In the review of "The Deep Range," why can Walter Franklin no longer work in space?

Text below:

Profundis: The Deep Range

I picked up Arthur C. Clarke’s “The Deep Range” because the only other Clarke work I’ve read is “Rendezvous with Rama”, and having explored so little of one of SF’s titans is a grave mark mark against my credentials as a nerd.

The book began exceptionally well. It follows the life of Walter Franklin, a talented engineer and astronaut no longer able to work in space because an accident during transit to Mars has left him emotionally shattered.

A world feeling the strain of feeding billions of people has turned to farming its oceans and, not wanting to lose someone of Franklin’s caliber, psychologists reassign him to work for a government agency tasked with using submarines and underwater electromagnetic shields to herd whales. The similarities between sea and space make him a good candidate for the job, while their differences will (theoretically…) prevent any deleterious flashbacks to the traumas he experienced in his old profession.

End of Text.
Provided information below:

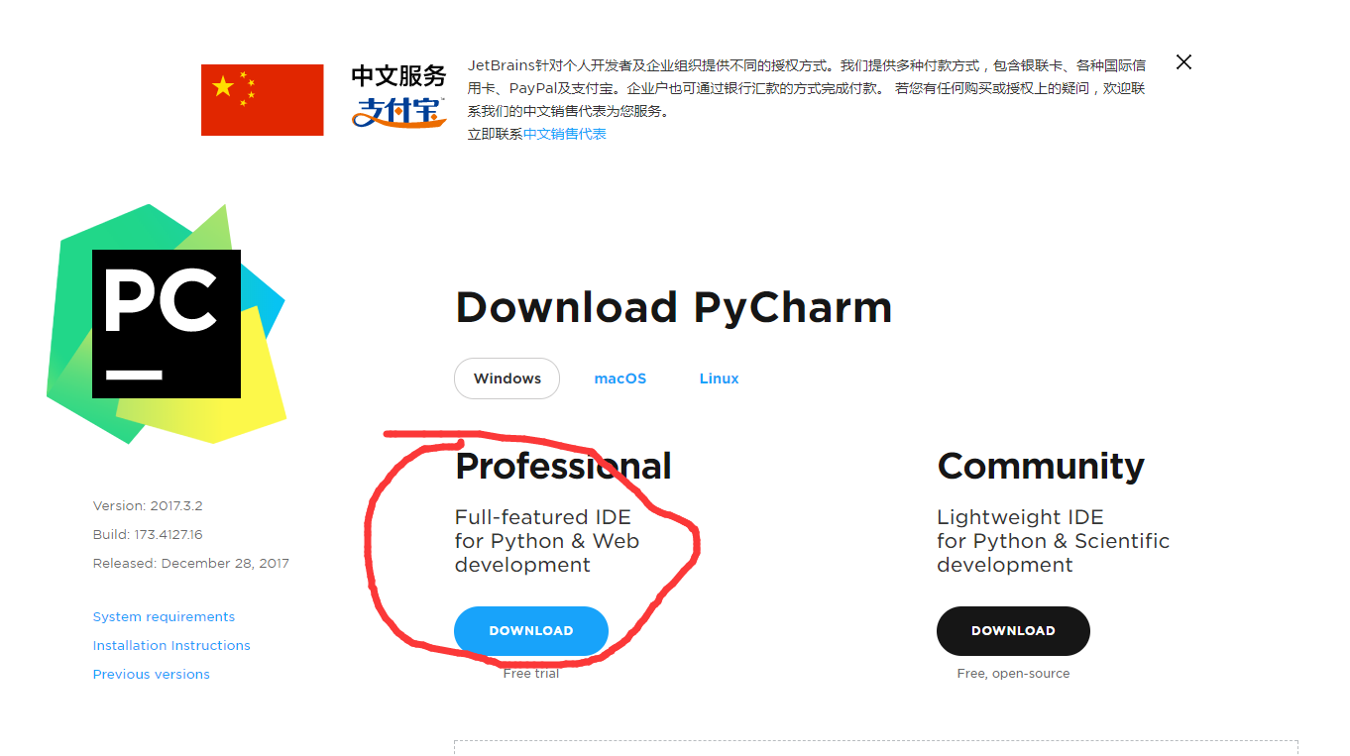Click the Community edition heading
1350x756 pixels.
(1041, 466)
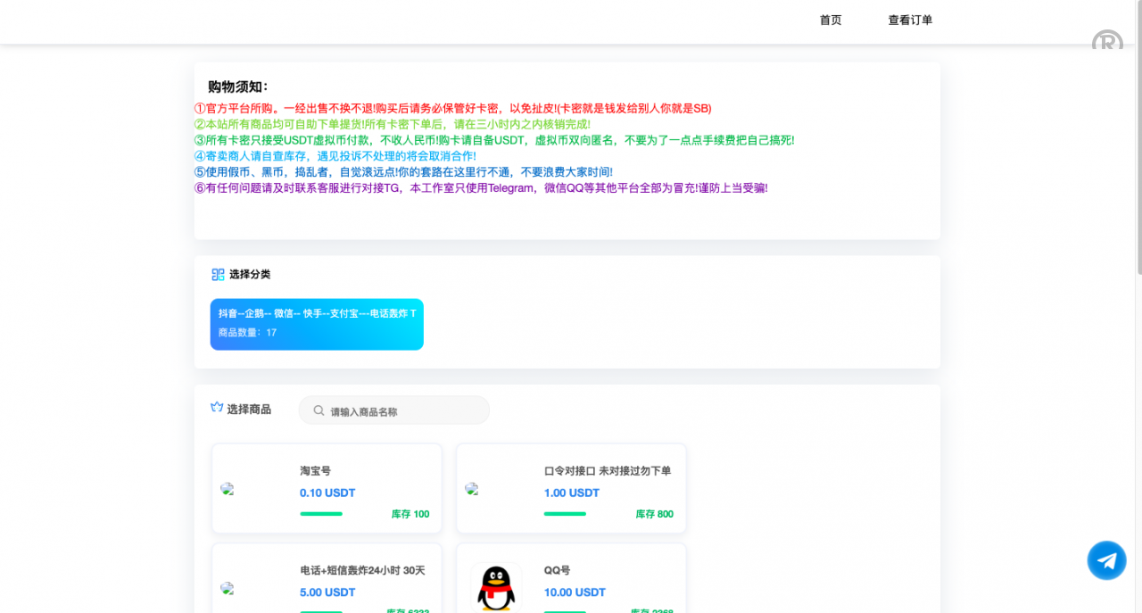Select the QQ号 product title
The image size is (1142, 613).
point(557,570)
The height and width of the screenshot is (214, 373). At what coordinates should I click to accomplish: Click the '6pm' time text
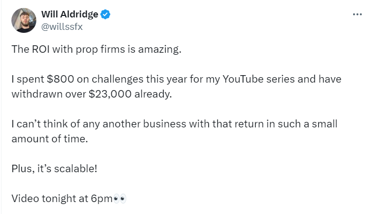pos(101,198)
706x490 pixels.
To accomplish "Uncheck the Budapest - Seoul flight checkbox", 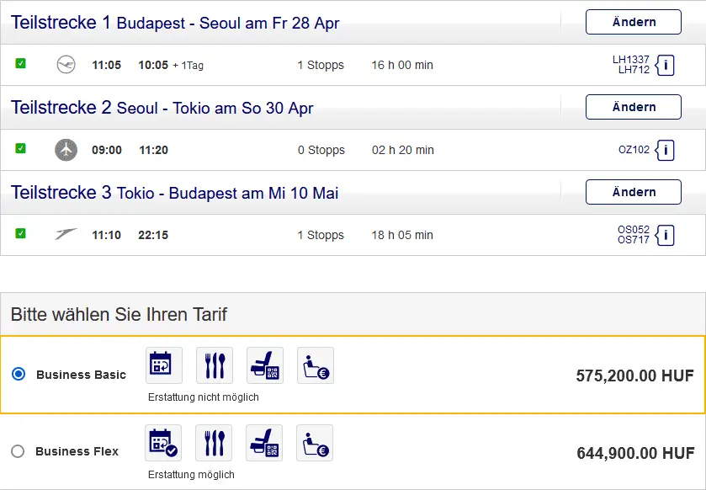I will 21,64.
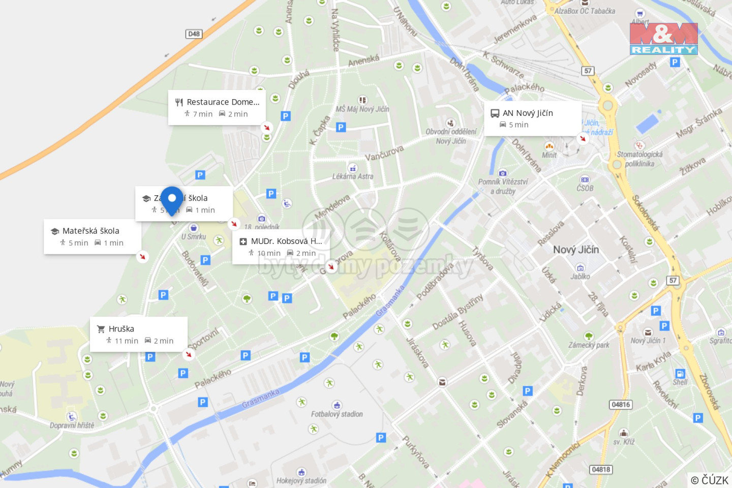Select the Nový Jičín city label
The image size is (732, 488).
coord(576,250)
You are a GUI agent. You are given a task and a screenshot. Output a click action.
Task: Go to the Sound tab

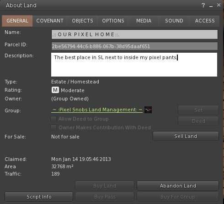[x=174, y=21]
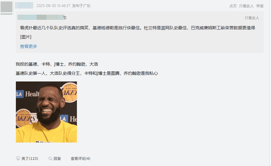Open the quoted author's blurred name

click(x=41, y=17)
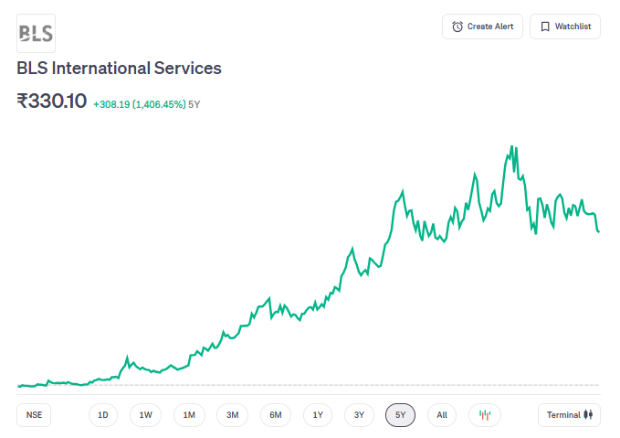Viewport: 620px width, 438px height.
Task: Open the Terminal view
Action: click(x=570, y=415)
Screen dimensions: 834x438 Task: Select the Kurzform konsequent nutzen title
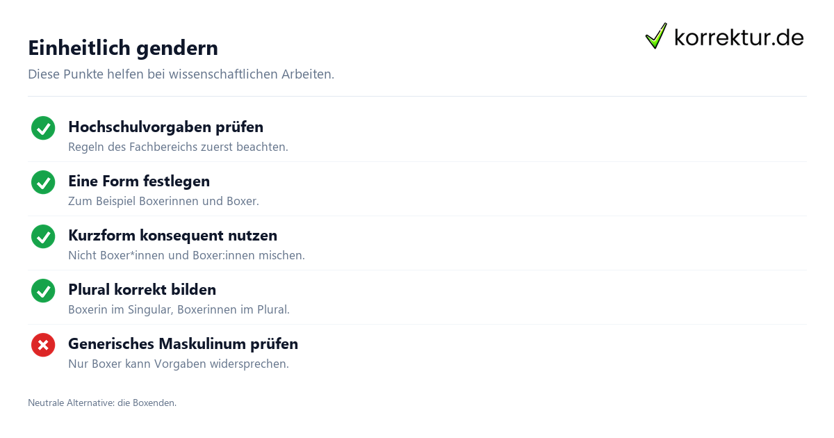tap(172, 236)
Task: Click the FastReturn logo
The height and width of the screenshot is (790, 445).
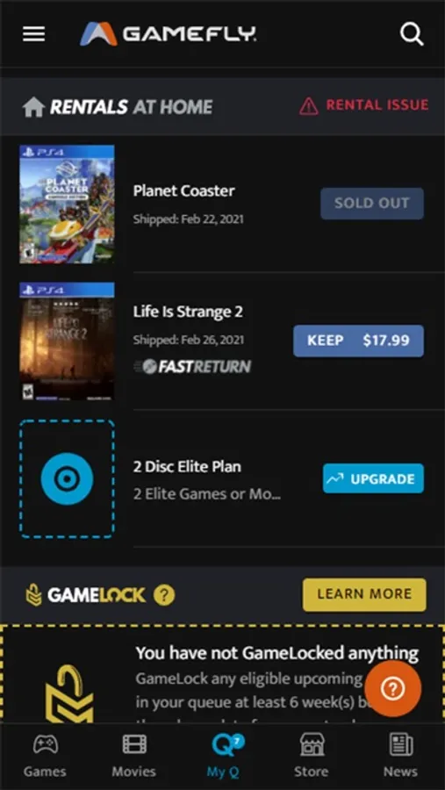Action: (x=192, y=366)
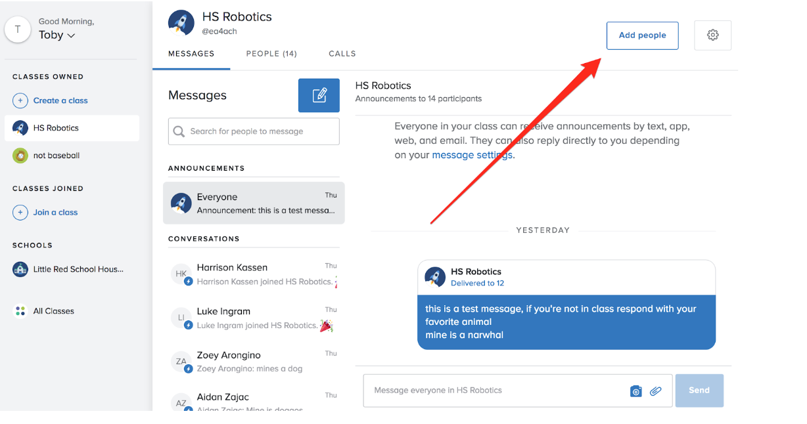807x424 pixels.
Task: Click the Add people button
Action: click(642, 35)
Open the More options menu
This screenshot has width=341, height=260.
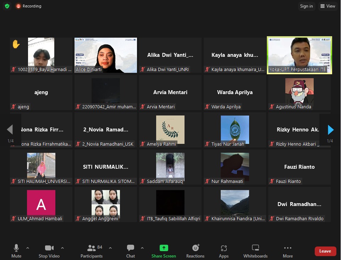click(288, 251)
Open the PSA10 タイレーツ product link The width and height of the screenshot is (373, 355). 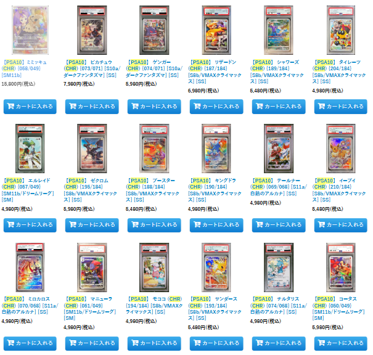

End of Provided information.

• _Reply to the exercise_
An accident during transit to Mars left him emotionally shattered.